Резкий запах доводил мух до бешенства. Держа в руке лопаточку с содой и не прерывая своих тайных размышлений, главный бальзамировщик тщательно пропитывал содой туловище, помещенное в ванну с солью. Он думал о сердце молодого царя. Тридцать семь лет. Так от чего же он умер? По словам Пентью, у него остановилось сердце. Это самое, очень необычное сердце.
Склонившись над своим творением, глава бальзамировщиков накладывал щедрый слой соды на гениталии трупа, в то время как двое его помощников наблюдали за тем, как ловко он это делает.
Одна из створок тяжелой двери открылась, впуская человека солидного возраста и молодого служащего. Помощник держал в руках маленький сундучок из кедрового дерева.
— Уважаемый господин Асехем, да пребудет с тобой благословение Атона! — воскликнул новоприбывший.
— Господин Судхеб, твой визит подобен восходу Атона! — поприветствовал его в ответ бальзамировщик.
Эти двое явно были рады встрече, но не стали прикасаться друг к другу — все-таки работа с трупами не считалась чистой.
— Работа сделана, — сказал Судхеб, подавая знак служащему открыть сундучок.
Асехем склонился над сундучком.
— Вы поспешили, — заметил он.
— Мы испортили одну пару, она была изготовлена неточно, но эта, на мой взгляд, просто идеальна.
Два стеклянных глаза лежали на дне сундучка. Асехем бережно взял их, рассмотрел и осторожно покатал на ладони. Потом поднес к глазам и восхищенно сказал:
— Идеально! Даже кажется, что они видят.
Господин Судхеб от радости выпятил грудь.
— Я счастлив, что они тебе нравятся.
Стеклянные глаза были идеей, нет, даже требованием Нефертити. Обычно в глазницы не вставляли ничего. Ну разве что иногда маленькие луковицы. Асехем и Судхеб согласовали этот момент с Панезием, великим мастером по ритуалам, посвященным Атону. Кстати, большая часть этих ритуалов была придумана Эхнатоном. Он рассудил так: раз уж вводятся новые ритуалы, какая разница, сколько их будет?
В этот момент раздался грохот.

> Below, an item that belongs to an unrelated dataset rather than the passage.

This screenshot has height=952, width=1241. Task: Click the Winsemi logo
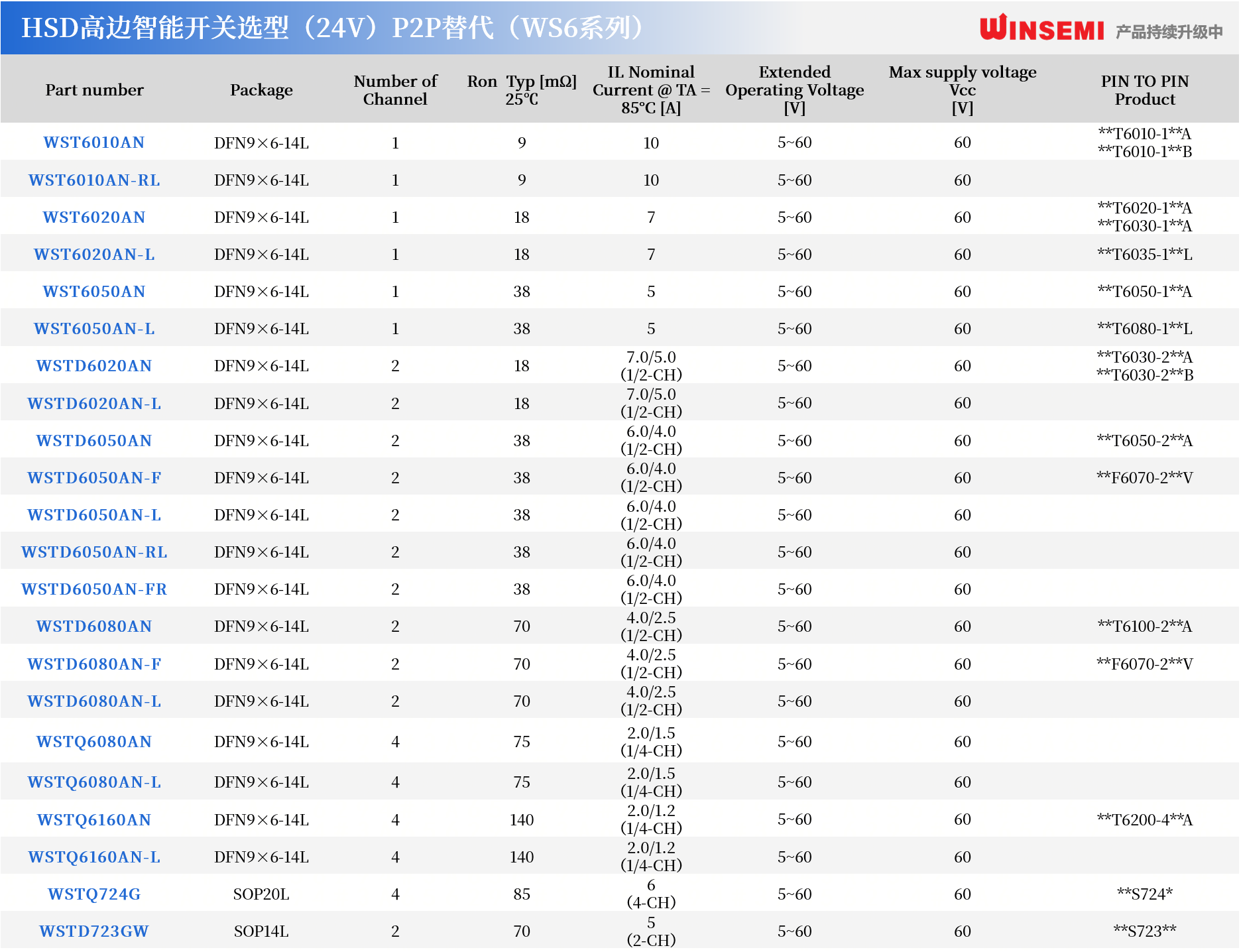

Двое писарей торжественно открыли двери, и в большой зал величественно вошел новый распорядитель церемоний, назначенный Нефертити. За ним шли шесть рабов и носильщик веера. Около дюжины мух тут же воспользовались возможностью вылететь на свежий воздух.
Это был всего лишь Царский распорядитель церемоний, но его переполняло осознание собственной важности, о чем свидетельствовало чрезвычайно серьезное выражение лица.
У него было замечательное имя, тут же названное писарями-глашатаями, — Уадх Менех — «крепкий папирус». В действительности же это был старый дед, которого в срочном порядке нашел Ай, торопясь подыскать замену Тхуту.